- To do
Review the material and extract every line in which the word "APKMirror" occurs.

- Entries provided

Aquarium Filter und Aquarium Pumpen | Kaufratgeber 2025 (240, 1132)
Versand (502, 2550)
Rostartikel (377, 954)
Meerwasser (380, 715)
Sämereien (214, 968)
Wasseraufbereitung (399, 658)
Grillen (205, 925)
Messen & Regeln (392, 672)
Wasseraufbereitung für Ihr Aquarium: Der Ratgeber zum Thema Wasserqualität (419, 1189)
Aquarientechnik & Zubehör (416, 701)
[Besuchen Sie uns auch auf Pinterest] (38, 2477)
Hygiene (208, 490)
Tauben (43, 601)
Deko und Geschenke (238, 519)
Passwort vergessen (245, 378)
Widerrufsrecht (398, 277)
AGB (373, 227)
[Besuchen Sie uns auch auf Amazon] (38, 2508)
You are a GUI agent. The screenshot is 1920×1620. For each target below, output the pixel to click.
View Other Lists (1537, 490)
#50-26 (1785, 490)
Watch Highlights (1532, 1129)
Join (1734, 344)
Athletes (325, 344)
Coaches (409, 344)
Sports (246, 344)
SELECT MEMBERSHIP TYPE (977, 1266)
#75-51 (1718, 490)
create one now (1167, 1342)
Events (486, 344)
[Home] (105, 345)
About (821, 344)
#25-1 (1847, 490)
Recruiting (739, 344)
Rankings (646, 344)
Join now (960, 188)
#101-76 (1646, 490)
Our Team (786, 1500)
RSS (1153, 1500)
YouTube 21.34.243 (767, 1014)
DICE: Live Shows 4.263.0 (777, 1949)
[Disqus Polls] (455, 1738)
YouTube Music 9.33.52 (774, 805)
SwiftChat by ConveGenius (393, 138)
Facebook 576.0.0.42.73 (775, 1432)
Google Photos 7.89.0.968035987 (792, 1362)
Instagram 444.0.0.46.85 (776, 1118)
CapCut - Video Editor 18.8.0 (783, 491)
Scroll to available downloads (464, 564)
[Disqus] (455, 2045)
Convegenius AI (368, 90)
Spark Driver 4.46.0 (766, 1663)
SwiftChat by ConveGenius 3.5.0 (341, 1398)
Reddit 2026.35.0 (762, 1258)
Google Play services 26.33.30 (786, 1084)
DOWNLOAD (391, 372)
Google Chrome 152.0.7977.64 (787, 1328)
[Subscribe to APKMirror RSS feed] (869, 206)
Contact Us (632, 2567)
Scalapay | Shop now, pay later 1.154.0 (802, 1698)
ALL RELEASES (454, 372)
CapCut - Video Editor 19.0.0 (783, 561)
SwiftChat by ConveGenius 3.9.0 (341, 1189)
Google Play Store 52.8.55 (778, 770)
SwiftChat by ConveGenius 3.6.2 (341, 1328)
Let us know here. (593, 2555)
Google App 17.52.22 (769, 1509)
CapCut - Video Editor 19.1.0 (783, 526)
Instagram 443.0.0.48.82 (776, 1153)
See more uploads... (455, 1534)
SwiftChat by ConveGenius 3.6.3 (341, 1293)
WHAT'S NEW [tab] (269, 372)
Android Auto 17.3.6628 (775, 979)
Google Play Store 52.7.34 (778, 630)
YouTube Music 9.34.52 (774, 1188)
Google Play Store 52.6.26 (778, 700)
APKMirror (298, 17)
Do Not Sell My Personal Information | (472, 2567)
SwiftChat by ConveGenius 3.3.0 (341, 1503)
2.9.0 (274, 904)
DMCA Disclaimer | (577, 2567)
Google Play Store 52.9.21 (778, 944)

- Solved problem
[Subscribe to APKMirror RSS feed] (869, 206)
APKMirror (298, 17)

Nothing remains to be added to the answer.